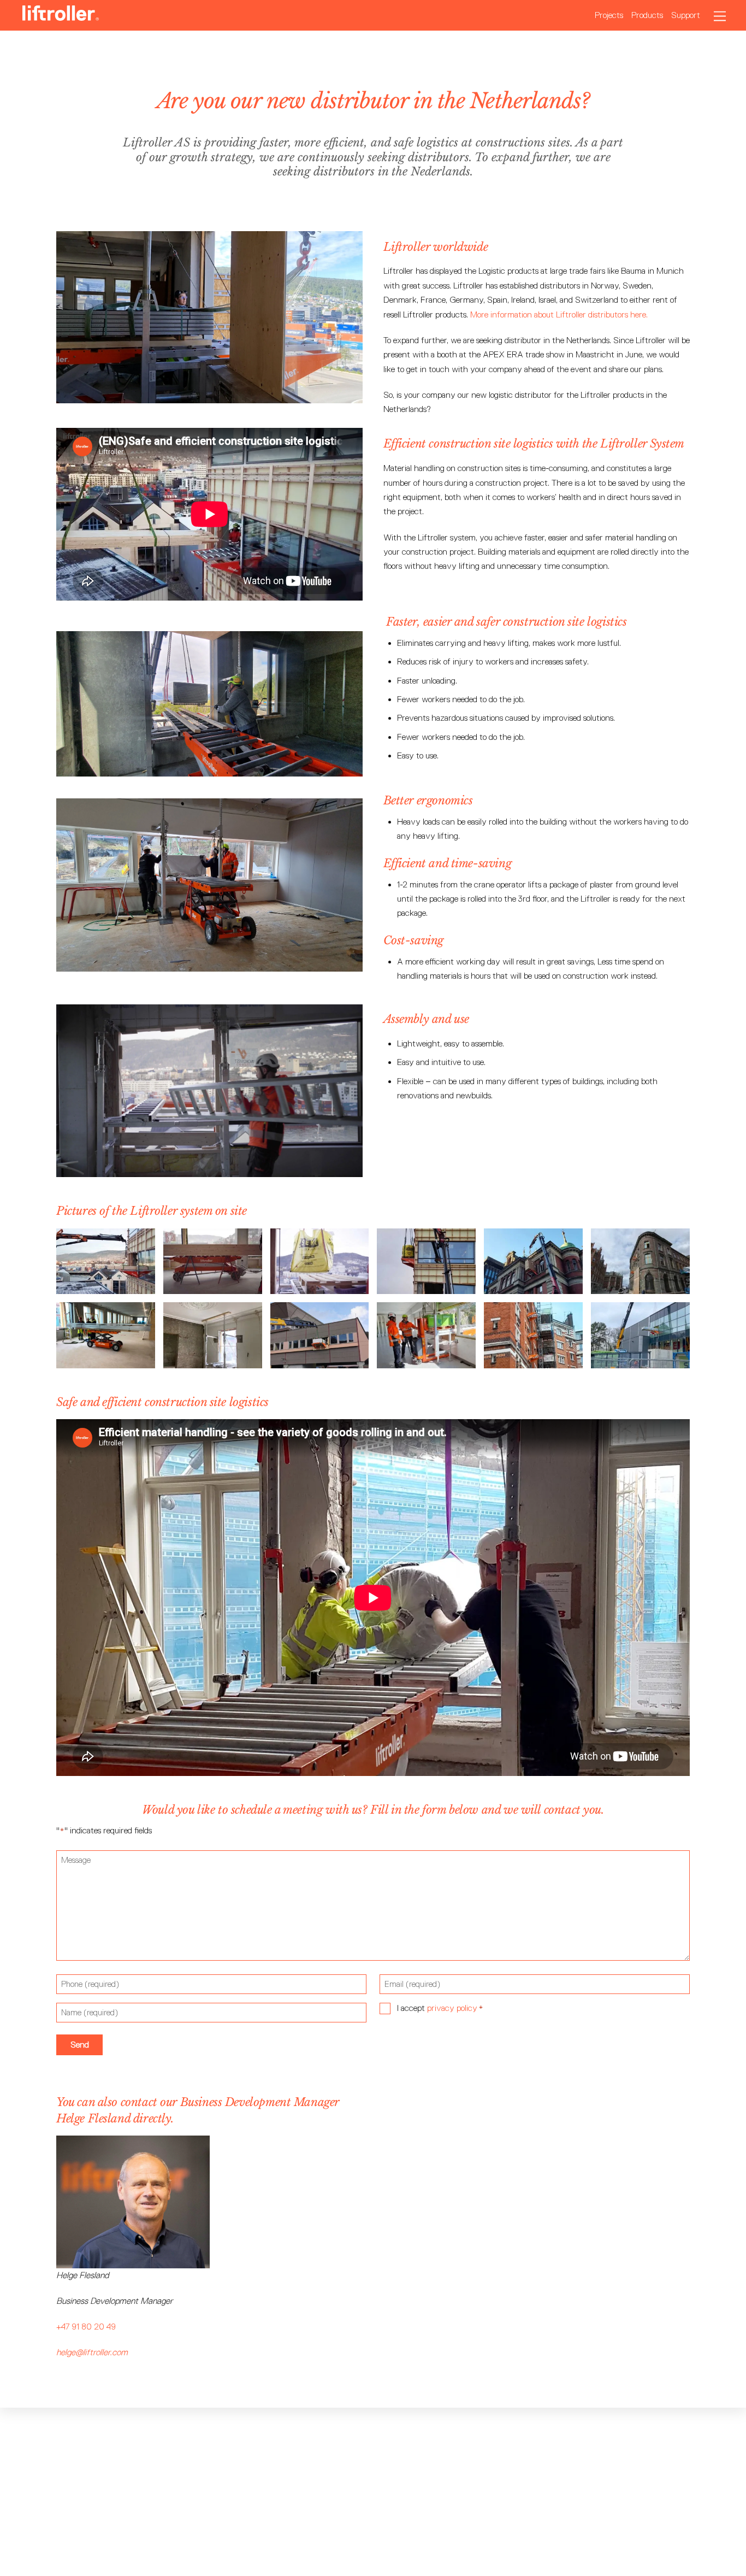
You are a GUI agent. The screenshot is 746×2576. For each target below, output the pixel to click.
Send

==

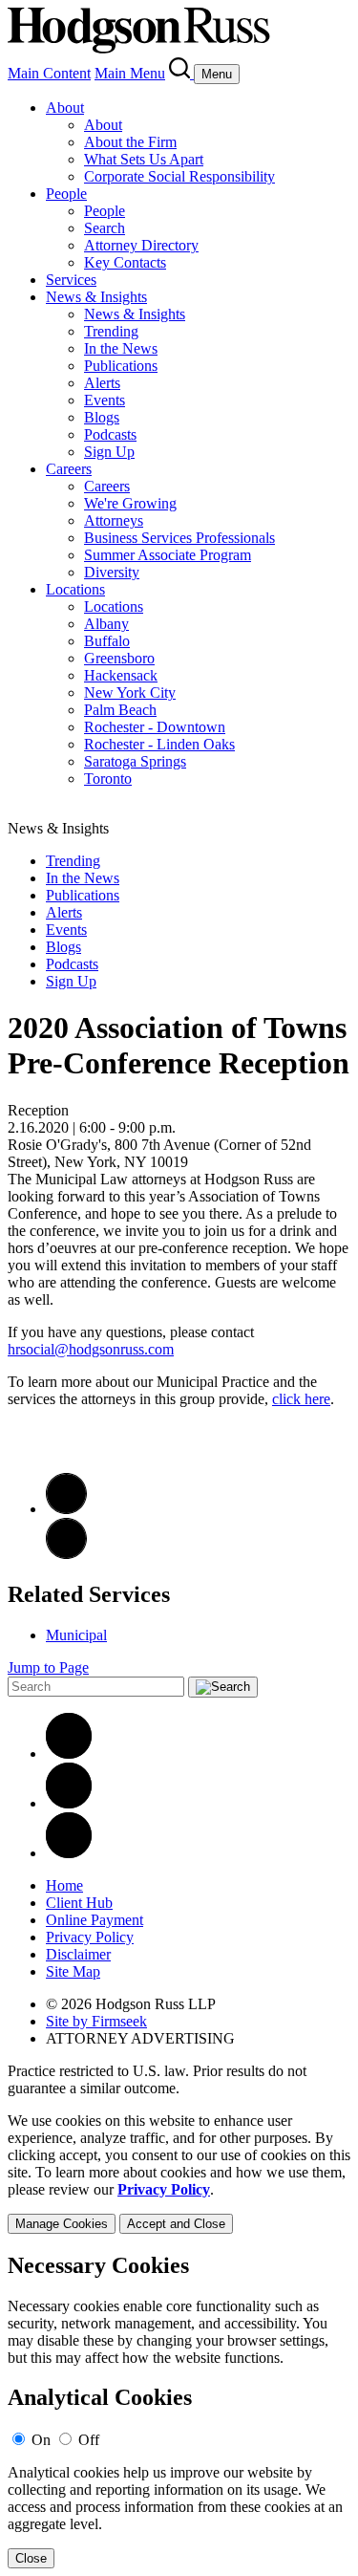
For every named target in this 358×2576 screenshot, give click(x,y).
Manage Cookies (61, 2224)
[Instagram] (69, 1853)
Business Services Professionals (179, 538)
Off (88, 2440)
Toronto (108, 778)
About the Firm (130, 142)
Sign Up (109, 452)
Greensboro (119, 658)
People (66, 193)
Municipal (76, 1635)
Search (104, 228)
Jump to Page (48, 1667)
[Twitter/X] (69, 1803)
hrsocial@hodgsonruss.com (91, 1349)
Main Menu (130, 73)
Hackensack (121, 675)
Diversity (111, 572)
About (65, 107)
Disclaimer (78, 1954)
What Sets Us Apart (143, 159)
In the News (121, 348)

--

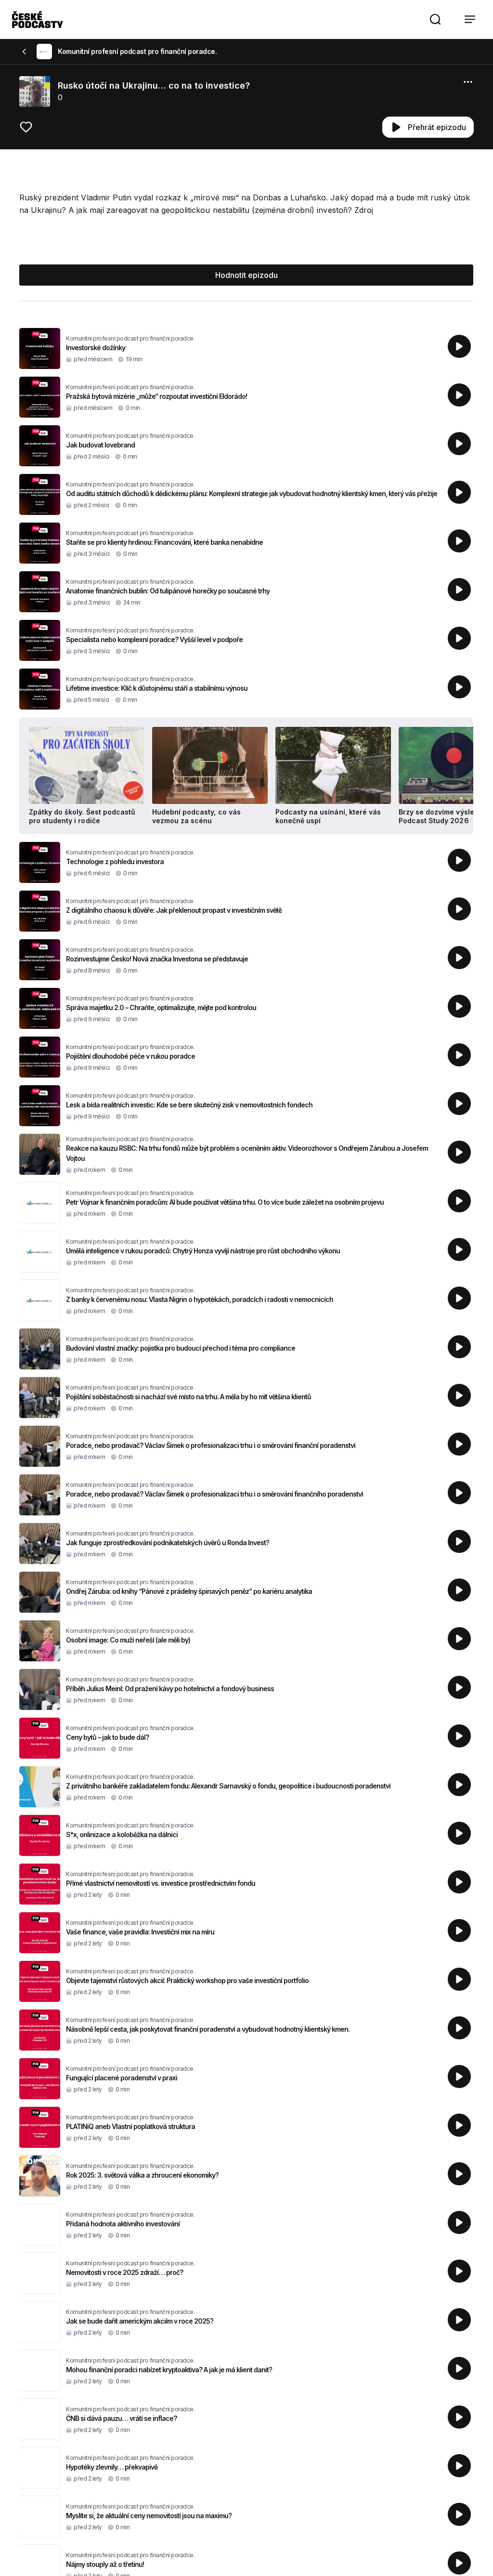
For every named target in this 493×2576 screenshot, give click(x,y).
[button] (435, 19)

About this exercise: From the material above, set down exactly the lines between the line holding "For every named target in this 358×2576" and the line holding "Greensboro (119, 658)", inclusive. Include nothing else.

Result below:
For every named target in this 358×2576 screenshot, give click(x,y).
Manage Cookies (61, 2224)
[Instagram] (69, 1853)
Business Services Professionals (179, 538)
Off (88, 2440)
Toronto (108, 778)
About the Firm (130, 142)
Sign Up (109, 452)
Greensboro (119, 658)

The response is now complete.